EXERCISE REQUIREMENTS – Extend the passage on creation as a display of God's wisdom, picking up right after its final sentence.

PROVIDED TEXT –
********

When the creation account comes up, we can get so defensive about the particulars we forget that the central testimony of creation is not just how it was done, but why. It is a display of God’s wisdom as much as his power.
On the one hand he restrained water to certain boundaries and did not allow it to cross over them (v.6-9). On the other, he caused water to flow freely from springs which provided drinking water as well as water for plants and crops (v.10-14).
He gave trees for birds (even certain trees for certain birds) and high mountains for goats and rocks for badgers (v.16-18). In other words, God didn’t just make random terrain and let the animals pick and choose what they wanted. He created ecosystems.
He gave us ways to mark time, the sun for day and the moon for seasons (v.19). He created the time for us to work and made our time of rest the time for nocturnal animals, some of them dangerous to us, to go about their work of getting food (v.19-23).

********

RECORD EXTRACTS –
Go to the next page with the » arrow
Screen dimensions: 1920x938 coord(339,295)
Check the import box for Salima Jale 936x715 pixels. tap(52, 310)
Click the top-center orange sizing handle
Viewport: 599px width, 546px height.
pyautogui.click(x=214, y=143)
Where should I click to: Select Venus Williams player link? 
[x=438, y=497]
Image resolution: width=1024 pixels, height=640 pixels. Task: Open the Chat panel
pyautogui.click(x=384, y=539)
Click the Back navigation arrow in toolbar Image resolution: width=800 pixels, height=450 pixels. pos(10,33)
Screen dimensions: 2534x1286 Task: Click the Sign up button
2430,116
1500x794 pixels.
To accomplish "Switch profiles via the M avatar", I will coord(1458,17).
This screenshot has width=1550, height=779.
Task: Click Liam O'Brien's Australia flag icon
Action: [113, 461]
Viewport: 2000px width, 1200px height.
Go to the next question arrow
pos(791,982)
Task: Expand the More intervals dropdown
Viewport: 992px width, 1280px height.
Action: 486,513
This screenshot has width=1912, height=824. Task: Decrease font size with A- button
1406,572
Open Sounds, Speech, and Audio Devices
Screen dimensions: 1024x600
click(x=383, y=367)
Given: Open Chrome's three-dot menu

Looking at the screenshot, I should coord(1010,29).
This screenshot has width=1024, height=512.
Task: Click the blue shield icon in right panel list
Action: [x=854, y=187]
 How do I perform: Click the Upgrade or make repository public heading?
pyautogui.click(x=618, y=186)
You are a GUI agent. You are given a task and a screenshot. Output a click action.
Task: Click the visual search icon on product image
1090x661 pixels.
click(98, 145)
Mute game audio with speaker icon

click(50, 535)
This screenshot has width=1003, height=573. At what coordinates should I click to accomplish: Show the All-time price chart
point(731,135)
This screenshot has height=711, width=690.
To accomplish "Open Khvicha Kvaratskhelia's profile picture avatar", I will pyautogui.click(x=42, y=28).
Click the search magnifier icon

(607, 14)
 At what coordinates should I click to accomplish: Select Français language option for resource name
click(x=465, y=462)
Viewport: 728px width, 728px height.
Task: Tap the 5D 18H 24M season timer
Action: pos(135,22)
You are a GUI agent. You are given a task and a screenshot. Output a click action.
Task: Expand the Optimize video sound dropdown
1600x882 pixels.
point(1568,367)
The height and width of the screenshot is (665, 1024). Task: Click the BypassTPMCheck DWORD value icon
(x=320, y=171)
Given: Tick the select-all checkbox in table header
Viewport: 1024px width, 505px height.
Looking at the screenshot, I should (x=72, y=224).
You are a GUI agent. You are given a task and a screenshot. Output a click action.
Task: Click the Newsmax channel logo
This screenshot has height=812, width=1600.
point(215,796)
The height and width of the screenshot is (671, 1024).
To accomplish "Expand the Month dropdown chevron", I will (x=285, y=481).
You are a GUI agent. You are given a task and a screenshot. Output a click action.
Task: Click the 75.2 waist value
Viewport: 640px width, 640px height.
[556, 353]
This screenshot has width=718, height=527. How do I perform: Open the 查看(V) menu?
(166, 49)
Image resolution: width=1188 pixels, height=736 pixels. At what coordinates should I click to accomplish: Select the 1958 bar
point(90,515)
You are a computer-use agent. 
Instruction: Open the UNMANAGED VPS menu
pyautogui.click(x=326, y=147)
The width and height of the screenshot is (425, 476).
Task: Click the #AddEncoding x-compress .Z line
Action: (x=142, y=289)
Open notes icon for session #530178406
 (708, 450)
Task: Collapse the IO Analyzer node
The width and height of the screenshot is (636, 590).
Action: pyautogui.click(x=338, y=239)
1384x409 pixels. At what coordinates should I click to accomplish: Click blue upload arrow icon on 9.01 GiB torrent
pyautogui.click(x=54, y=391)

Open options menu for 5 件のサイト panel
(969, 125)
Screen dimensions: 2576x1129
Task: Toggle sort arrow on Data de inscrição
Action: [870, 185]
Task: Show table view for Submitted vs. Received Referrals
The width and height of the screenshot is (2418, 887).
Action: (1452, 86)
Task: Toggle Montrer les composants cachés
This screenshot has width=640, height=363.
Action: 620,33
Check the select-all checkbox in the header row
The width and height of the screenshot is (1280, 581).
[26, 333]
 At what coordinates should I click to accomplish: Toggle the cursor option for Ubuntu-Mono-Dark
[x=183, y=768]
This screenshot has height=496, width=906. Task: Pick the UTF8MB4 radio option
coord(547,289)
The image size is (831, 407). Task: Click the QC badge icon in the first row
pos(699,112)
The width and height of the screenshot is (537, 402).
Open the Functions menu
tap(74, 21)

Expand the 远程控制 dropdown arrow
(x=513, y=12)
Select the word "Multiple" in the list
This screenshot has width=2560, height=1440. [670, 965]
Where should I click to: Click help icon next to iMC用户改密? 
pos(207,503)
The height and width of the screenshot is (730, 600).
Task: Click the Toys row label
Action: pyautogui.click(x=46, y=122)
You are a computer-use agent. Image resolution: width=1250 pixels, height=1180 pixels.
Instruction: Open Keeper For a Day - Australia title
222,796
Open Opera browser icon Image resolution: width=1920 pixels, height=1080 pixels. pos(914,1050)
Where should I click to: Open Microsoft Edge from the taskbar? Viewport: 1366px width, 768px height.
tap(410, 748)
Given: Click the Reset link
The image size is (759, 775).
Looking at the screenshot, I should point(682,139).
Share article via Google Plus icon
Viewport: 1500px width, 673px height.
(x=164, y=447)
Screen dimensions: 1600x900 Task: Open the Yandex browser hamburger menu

********

TASK RESULT –
God even filled the ocean, that great purveyor of chaos, full of life. It “teems with creatures innumerable,” the majority of which we can’t even see (v.24-25). But we can traverse this vast domain alongside some of the largest creatures in the world (v.26).
God not only gave all this to us, but He manages it for our good and for the good of the animals. When God breathes on us we live. If He takes His breath away from us, we die. And what is the psalmist’s response to all this?
“May my meditation be pleasing to the him, for I rejoice in the Lord. Let sinners be consumed from the earth” (v.34-35a).